Отрывок
==================================================

Мадонна платит за нас обоих.
Внутри темно, но я вижу голую кирпичную стену со множе­ством кабелей и красные скамейки, стоящие вдоль стен. В цент­ре находится деревянная танцплощадка, над которой сверкают стробоскоп и рождественские гирлянды. На потолке закрепле­ны деревянная решетка и огромный серебристый шар. Спустя много лет Мадонна выйдет из такого же шара во время турне «Confessions Tour». Даже в молодости она обращает внимание на каждый опыт, каждый визуальный образ.
В клубе гремит музыка. Звучит «Stayin'Alive».
И только тут я замечаю. В клубе множество парней. Они танцуют обнявшись, танцуют поодаль друг от друга, танцуют вместе.
Я одурманен.
Я поворачиваюсь к Мадонне и спрашиваю:
— Почему здесь нет девушек?
Мадонна недоверчиво смотрит на меня.
Кристофер, — необычайно терпеливо говорит она, — это гей-бар. То есть для мужчин.
И неожиданно меня охватывает чувство облегчения. Я не знаю и не понимаю почему. Я просто знаю, что все так, как должно быть.
Диджей ставит «Boogie Nights». Мадонна хватает меня за руку и вытаскивает на танцпол. Но я слишком смущен взгляда­ми мужчин, чтобы насладиться танцем с Мадонной. Я смотрю под ноги и пытаюсь не разглядывать других мужчин. Я хочу скрыть свои чувства.

==================================================

Цель задания
Выведите без изменений часть отрывка о вечере в клубе от слов «В клубе гремит» до слов «смотрит на меня.» включительно.

Исходные данные
==================================================

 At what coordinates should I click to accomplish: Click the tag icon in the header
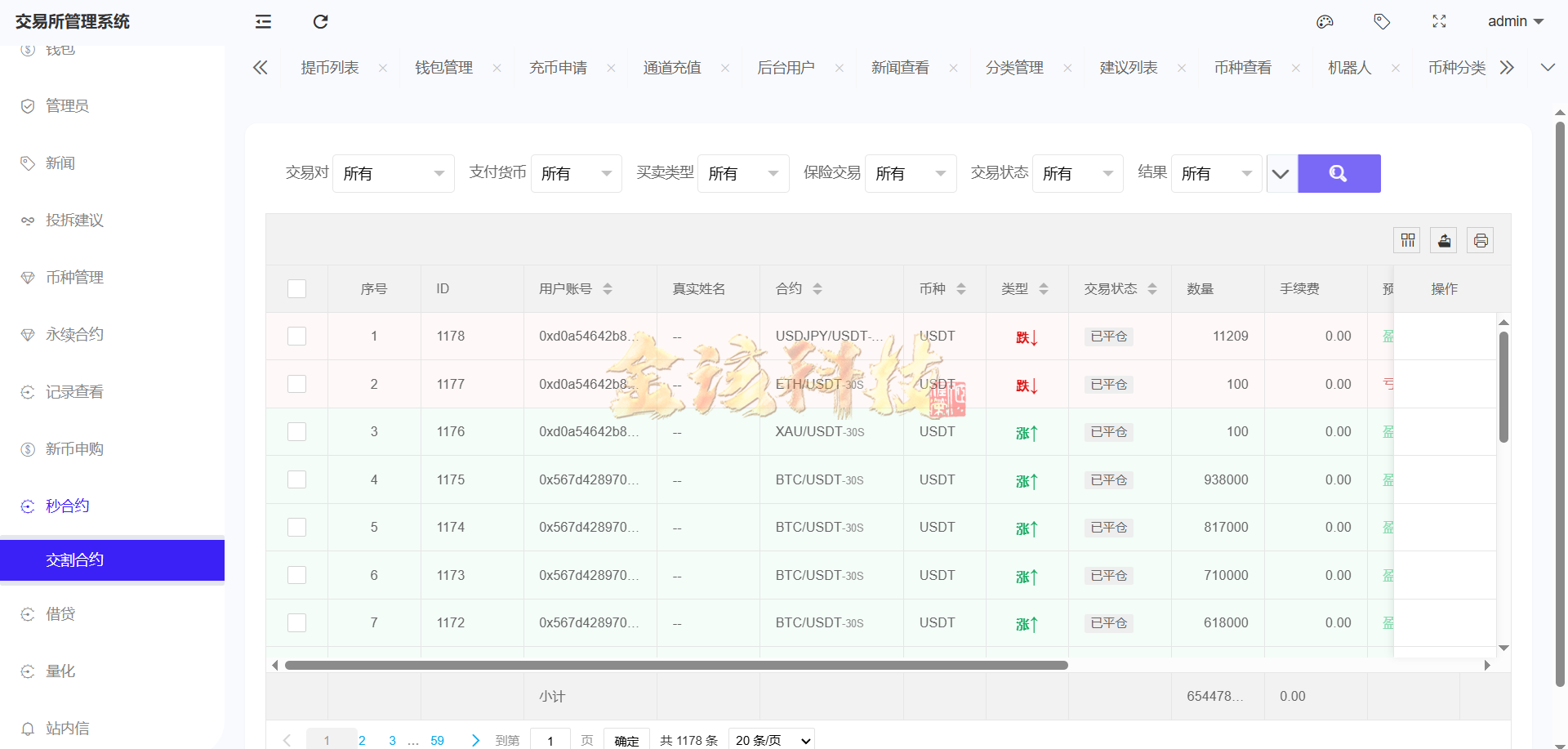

==================================================

Письменный ответ
В клубе гремит музыка. Звучит «Stayin'Alive».
И только тут я замечаю. В клубе множество парней. Они танцуют обнявшись, танцуют поодаль друг от друга, танцуют вместе.
Я одурманен.
Я поворачиваюсь к Мадонне и спрашиваю:
— Почему здесь нет девушек?
Мадонна недоверчиво смотрит на меня.